* _Problem statement_
Once you reach the line that holds "Task: Disable Automatic Line-Breaks" in the listing below, output it and every line after it through the line that holds "This screenshot has width=362, height=226.", word for word.

* _Available data_
───

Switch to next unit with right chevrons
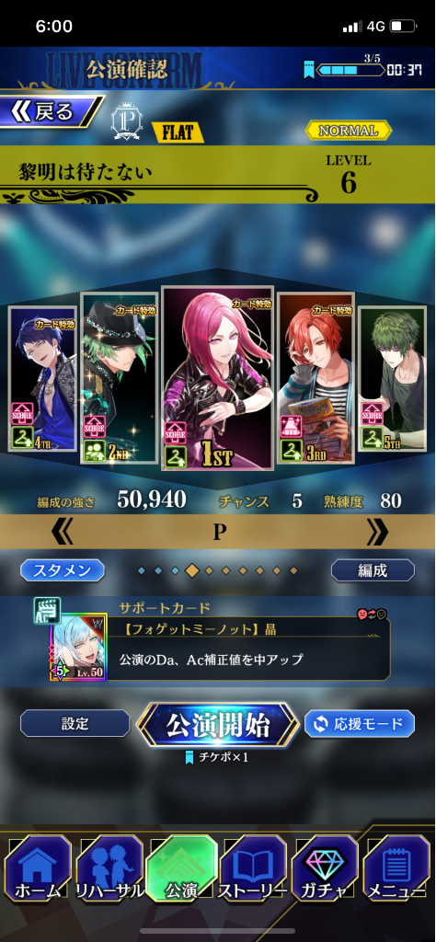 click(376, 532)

───

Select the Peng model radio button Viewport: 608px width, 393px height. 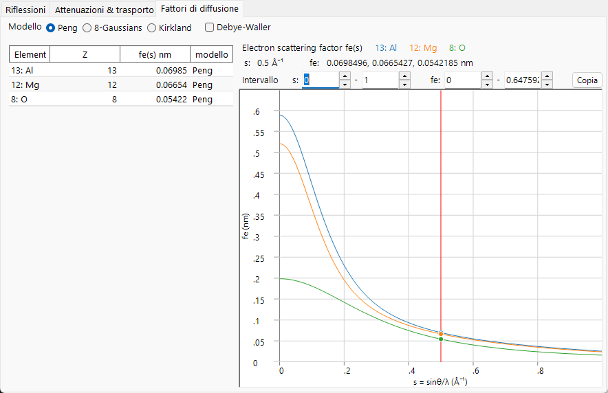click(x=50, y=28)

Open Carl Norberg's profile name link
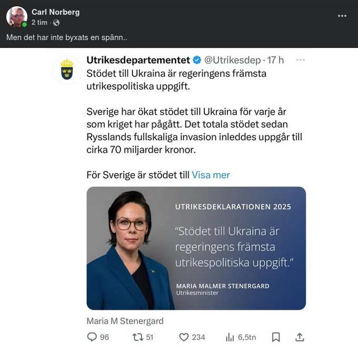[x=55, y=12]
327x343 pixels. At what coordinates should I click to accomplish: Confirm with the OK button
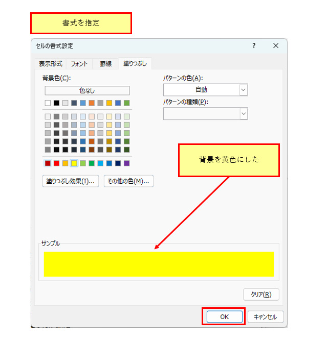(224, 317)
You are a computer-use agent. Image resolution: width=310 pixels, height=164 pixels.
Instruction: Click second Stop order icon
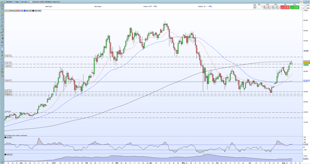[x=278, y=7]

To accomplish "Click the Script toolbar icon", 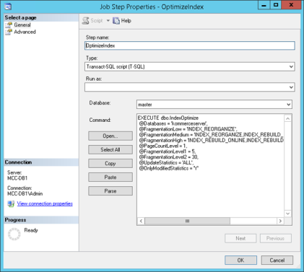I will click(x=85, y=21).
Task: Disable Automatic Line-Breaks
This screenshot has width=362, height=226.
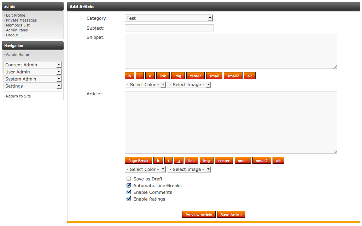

───

* _Solved exercise_
Task: Disable Automatic Line-Breaks
This screenshot has width=362, height=226.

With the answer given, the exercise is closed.